__Given information__
━━━━
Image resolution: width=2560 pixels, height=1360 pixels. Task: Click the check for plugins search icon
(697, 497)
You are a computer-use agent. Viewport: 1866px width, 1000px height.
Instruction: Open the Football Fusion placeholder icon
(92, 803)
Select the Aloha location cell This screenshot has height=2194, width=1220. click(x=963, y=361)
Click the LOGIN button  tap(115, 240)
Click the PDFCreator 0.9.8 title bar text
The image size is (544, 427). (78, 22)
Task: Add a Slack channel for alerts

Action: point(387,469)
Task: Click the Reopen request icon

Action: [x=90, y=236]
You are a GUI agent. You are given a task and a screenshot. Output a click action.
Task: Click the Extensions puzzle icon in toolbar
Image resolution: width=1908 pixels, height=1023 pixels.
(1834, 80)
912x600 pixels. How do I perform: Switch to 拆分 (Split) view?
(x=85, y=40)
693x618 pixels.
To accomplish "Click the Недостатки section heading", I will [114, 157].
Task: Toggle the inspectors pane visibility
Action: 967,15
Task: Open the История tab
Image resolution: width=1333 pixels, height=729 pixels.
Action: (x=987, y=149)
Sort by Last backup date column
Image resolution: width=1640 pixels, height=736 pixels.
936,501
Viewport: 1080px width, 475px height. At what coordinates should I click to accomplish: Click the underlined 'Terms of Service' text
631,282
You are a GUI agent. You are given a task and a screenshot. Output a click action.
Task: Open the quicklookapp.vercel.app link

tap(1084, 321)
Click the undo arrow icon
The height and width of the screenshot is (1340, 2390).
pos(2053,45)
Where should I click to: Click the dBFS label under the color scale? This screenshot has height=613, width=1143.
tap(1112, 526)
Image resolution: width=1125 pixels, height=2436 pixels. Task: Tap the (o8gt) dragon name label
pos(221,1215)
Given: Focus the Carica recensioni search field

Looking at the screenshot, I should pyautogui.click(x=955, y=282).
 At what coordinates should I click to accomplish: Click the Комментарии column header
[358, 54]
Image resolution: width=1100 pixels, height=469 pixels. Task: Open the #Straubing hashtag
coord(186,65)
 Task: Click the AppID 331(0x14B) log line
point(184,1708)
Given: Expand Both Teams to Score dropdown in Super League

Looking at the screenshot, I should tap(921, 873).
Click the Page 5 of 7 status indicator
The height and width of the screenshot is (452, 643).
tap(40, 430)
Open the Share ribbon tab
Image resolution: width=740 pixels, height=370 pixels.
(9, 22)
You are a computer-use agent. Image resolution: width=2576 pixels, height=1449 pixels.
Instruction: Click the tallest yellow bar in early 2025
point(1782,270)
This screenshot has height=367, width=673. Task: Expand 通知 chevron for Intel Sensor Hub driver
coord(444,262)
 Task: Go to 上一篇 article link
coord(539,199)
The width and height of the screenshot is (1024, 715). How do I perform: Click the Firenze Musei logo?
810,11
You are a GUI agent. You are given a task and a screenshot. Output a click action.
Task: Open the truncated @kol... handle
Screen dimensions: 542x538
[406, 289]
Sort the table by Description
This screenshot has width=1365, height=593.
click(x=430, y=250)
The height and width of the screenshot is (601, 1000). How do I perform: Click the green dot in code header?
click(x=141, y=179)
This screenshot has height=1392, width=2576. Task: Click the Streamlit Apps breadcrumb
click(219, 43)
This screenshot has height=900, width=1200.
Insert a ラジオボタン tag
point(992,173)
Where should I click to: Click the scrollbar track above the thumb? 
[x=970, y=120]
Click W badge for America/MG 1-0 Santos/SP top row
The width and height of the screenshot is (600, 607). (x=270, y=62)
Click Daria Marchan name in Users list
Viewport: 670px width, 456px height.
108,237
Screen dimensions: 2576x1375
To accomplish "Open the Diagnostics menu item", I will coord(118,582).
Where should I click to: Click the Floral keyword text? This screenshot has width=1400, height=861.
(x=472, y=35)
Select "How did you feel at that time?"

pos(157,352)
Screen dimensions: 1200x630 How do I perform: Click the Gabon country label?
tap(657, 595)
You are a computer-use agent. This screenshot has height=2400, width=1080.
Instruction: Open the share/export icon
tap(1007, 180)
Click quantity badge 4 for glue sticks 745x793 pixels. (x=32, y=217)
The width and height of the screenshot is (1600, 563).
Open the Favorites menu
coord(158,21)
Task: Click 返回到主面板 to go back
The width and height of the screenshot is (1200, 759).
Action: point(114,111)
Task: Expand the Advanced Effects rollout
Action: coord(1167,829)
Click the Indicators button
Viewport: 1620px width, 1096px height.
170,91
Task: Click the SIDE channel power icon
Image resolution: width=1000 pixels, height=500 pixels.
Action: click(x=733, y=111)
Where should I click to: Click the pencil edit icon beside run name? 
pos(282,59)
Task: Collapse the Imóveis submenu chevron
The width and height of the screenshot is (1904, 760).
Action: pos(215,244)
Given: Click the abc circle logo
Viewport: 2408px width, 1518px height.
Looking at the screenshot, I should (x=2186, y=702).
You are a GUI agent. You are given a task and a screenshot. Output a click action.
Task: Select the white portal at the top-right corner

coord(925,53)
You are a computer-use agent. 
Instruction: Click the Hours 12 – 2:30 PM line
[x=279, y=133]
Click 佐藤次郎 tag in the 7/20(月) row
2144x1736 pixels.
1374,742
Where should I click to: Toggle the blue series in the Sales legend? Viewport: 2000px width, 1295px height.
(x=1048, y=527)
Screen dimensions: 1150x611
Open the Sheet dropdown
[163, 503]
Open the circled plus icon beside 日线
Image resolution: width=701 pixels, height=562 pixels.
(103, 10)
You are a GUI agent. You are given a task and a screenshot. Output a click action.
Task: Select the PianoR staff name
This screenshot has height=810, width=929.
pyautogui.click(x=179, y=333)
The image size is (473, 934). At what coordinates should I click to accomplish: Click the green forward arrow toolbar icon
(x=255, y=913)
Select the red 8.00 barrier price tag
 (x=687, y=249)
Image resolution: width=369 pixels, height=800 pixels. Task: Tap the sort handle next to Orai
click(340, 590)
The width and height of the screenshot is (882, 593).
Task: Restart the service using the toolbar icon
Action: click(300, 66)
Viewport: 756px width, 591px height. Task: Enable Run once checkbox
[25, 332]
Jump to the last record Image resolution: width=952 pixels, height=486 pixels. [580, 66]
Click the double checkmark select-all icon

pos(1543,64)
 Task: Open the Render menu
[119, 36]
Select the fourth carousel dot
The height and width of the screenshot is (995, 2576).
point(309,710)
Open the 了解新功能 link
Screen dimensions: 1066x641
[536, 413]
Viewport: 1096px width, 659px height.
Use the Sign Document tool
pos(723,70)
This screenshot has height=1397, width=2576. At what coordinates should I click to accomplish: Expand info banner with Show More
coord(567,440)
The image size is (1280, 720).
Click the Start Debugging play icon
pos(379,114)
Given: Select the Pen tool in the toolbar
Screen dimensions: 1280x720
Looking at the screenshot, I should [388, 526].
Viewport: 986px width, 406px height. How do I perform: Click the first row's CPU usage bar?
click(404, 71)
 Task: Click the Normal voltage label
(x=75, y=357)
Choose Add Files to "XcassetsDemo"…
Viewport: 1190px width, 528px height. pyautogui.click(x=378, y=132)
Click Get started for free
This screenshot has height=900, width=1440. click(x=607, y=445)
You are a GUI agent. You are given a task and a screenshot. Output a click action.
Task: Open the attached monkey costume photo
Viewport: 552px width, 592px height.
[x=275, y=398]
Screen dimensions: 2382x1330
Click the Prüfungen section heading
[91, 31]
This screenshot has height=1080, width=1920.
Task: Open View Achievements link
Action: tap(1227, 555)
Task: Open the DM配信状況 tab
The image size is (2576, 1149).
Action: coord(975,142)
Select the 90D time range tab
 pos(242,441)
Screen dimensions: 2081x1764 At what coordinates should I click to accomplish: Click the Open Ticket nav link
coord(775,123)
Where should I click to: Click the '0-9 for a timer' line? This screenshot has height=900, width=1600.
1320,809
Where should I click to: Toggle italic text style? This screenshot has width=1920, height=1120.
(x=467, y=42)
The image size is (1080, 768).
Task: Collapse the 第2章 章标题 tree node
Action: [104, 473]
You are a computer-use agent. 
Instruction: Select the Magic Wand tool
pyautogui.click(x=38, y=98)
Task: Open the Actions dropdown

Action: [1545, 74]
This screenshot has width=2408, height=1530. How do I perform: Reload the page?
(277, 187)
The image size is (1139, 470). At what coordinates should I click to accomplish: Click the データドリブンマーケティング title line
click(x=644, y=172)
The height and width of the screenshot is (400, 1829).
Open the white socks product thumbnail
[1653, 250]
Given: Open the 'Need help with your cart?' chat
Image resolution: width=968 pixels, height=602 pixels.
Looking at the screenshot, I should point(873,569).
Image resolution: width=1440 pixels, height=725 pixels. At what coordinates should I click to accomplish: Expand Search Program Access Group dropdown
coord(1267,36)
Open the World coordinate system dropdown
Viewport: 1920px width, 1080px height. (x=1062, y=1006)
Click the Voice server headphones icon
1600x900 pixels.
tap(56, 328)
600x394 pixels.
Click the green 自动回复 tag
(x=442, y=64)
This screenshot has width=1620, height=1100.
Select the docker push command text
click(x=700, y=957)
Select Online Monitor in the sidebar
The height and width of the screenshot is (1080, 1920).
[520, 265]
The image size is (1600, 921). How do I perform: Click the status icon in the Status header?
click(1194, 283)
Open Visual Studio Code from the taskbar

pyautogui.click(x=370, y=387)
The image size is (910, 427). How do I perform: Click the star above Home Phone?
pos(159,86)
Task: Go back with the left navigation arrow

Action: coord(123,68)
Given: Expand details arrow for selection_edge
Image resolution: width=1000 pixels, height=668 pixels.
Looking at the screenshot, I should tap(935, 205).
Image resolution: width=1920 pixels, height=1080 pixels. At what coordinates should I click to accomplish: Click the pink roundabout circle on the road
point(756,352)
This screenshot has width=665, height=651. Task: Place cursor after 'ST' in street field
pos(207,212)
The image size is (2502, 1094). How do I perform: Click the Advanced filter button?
━━━━
__What the task asks__
Output the rows above as a numbered list, from the line with "Screen dimensions: 2382x1330" up to and including the line with "pos(242,441)", leaving out any blank lines.

__Expected output__
1. Screen dimensions: 2382x1330
2. Click the Prüfungen section heading
3. [91, 31]
4. This screenshot has height=1080, width=1920.
5. Task: Open View Achievements link
6. Action: tap(1227, 555)
7. Task: Open the DM配信状況 tab
8. The image size is (2576, 1149).
9. Action: coord(975,142)
10. Select the 90D time range tab
11.  pos(242,441)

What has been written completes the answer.